Thanks for posting this, very interesting and informative. I was unaware of the part played by selenium and other minerals in the role of bovine immunity to respiratory disease . I knew that bread in this country was deficient in selenium because it has been leeched from the soil the wheat is grown in and because of this I've taken a selenium supplement for years.

On the poor husbandry aspect I saw a video a while back recorded by a group opposed to the cull. It was done at a cattle market and it was quite shocking to see only one farmer actually immersing his boots in the disinfectant provided.


----------



## The Wanderer

Now it appears that moronic Owen Patterson and his pro-cull friends may have actually mad matters worse with the cull the experts warned against.

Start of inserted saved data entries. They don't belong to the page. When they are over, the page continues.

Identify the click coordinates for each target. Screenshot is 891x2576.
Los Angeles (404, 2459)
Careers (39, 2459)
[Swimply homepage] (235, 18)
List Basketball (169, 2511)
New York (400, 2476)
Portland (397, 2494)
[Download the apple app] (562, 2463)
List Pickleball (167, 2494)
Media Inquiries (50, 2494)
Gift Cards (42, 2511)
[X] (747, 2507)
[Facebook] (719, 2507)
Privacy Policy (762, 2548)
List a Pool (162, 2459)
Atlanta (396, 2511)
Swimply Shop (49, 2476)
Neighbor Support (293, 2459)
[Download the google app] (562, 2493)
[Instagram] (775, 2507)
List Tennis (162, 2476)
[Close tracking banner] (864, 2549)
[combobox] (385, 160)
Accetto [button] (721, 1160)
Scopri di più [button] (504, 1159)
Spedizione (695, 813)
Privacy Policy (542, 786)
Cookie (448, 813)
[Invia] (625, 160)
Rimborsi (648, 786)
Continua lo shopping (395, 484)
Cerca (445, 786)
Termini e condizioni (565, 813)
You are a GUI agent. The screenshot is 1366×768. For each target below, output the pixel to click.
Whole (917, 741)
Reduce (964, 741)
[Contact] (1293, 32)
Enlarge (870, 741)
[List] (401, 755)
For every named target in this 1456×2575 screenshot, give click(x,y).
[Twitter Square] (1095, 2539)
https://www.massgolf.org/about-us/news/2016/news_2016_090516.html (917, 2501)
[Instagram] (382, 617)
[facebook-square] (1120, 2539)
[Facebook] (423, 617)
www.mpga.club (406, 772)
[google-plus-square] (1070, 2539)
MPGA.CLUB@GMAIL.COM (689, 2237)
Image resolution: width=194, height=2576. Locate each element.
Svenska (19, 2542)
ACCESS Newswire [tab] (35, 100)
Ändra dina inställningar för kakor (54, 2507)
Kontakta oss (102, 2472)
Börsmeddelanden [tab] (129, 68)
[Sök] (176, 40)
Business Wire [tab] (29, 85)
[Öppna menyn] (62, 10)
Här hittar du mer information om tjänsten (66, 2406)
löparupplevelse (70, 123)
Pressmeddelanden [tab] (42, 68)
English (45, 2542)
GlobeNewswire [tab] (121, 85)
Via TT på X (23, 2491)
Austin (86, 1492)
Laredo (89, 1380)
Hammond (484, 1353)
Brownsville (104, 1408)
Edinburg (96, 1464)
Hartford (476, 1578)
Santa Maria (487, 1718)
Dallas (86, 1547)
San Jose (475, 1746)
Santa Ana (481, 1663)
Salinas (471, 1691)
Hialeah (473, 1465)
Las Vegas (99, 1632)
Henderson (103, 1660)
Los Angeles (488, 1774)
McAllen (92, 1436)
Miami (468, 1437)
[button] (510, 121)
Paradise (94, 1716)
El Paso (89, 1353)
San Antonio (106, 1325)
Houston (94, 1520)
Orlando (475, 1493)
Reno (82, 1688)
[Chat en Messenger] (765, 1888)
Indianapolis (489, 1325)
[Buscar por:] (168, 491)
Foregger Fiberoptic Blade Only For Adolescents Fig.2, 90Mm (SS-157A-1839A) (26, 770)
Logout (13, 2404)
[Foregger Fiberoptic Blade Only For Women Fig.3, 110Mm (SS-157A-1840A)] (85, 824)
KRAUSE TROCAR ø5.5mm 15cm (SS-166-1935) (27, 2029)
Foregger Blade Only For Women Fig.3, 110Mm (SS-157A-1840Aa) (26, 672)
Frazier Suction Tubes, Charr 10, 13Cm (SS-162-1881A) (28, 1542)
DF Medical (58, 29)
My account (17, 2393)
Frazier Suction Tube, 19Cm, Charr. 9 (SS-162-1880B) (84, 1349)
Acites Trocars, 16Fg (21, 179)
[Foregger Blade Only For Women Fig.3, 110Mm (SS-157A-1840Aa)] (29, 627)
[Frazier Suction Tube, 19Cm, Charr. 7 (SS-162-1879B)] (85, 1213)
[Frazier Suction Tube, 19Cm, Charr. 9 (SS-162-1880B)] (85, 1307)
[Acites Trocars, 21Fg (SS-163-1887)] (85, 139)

Failed Gloucestershire badger cull may have increased TB risk for cattle | Environment | theguardian.com


----------



## kettykev

Surely the reason they did not kill enough badgers is down to the actions of protesters, meaning that all those badgers died for nothing and could now lead to more outbreaks due to perturbation.


----------



## Mynki

kettykev said:


> Surely the reason they did not kill enough badgers is down to the actions of protesters,


No, all the protesters did was run up a huge bill for the tax payer to pay for the additional policing. Bunches of argumentative, loony lefties protesting for the sake of protesting rarely if ever, achieve anything these days? 

The pilot was only ever to see if the logistics of culling the badgers were feasible. In the sense that the riflemen could shoot and trap the animals effectively. As far as I'm aware the culled animals were not even tested for tb. 

But wild animals are exactly that, wild. Anyone who's ever been out trying to watch wildlife knows there is never any guarantees of seeing anything, let alone getting into a position to shoot it. So them not meeting their target is not a massive surprise really. It's possible that the original numbers estimated were very wrong too, afterall it's not as if Brock and his mates are all wearing radio collars is it?

Be very wary of the stuff you read in the Guardian, the spin is amusing but sadly a lot of their stories lead the less intelligent readers to believe what they're reading is gospel and not anti government spin and propaganda.


----------



## The Wanderer

The opinion of those materialistic idiots who get their kicks slaughtering animals is of course far superior :whistling2:


----------



## Mynki

Sure is. Meat eaters and veggies / vegans should be thankful there are those out there man enough to slaughter animals, domesticated and wild for food. What would those unable to man up to the task do without them?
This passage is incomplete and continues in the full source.